[[ SELECTED EXCERPT open ]]
That was the message from the launch of a new, broad-based coalition including British celebrities, trade unionists and MPs at Westminster on Tuesday, in the run-up to a mass demonstration to be held in London in June on the 40th anniversary of the Israeli occupation of the West Bank and Gaza Strip.

Among those who have put their names to the campaign are Emma Thompson, Stephen Fry, Jeremy Hardy and Benjamin Zephaniah.

Richard Burden, MP for Birmingham Northfield, opened the press conference, saying: ‘Today is a very important event.

‘This is an idea that has been in the making for quite a long time now, by groups trying to promote a just peace between Israel and the Palestinians.

‘It is 40 years since the invasion of the West Bank and Gaza.
[[ SELECTED EXCERPT closed ]]
**JOB ITEM A:** In the coalition launch excerpt, who opened the press conference?
[[ PROVIDED ENTRIES open ]]
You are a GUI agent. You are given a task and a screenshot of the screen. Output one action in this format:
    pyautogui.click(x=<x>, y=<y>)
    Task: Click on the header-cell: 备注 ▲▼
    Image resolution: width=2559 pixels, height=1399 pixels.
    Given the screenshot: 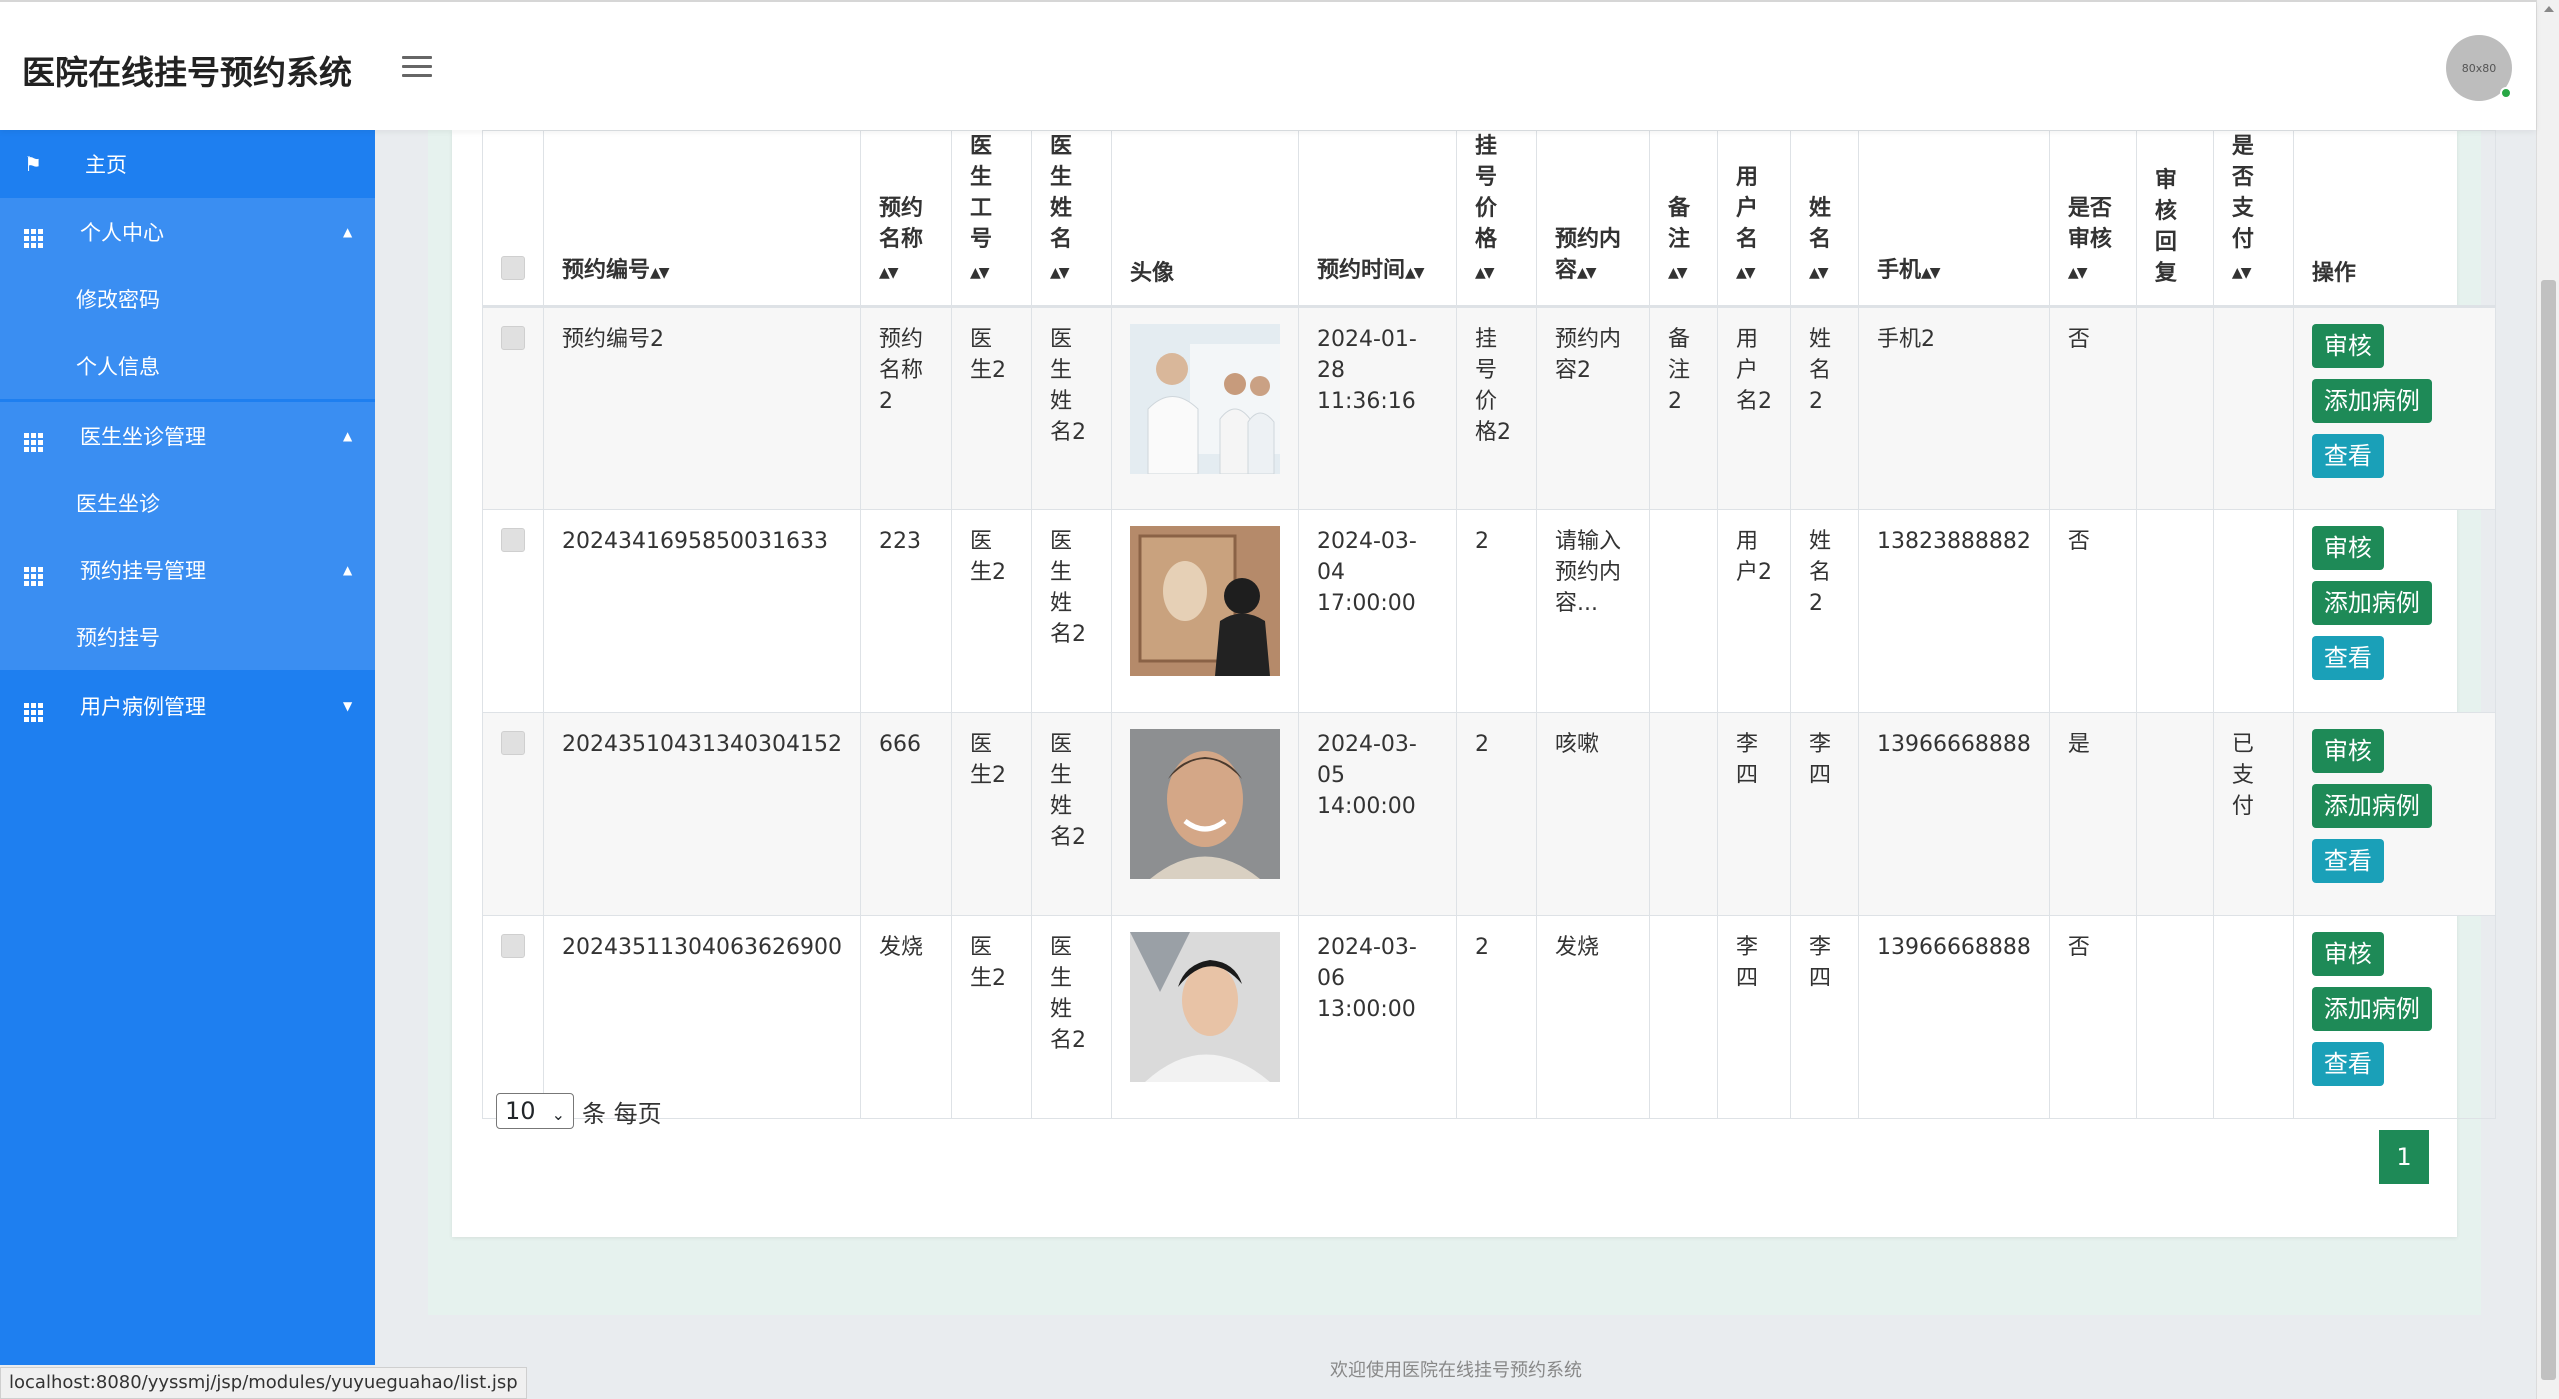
[[ PROVIDED ENTRIES closed ]]
**JOB ITEM B:** Set down the record that follows the coalition launch excerpt, copying each line exactly, but leave the picture out.

**EXERCISE ANSWER A:** Richard Burden, MP for Birmingham Northfield.

**EXERCISE ANSWER B:**
You are a GUI agent. You are given a task and a screenshot of the screen. Output one action in this format:
    pyautogui.click(x=<x>, y=<y>)
    Task: Click on the header-cell: 备注 ▲▼
    Image resolution: width=2559 pixels, height=1399 pixels.
    Given the screenshot: 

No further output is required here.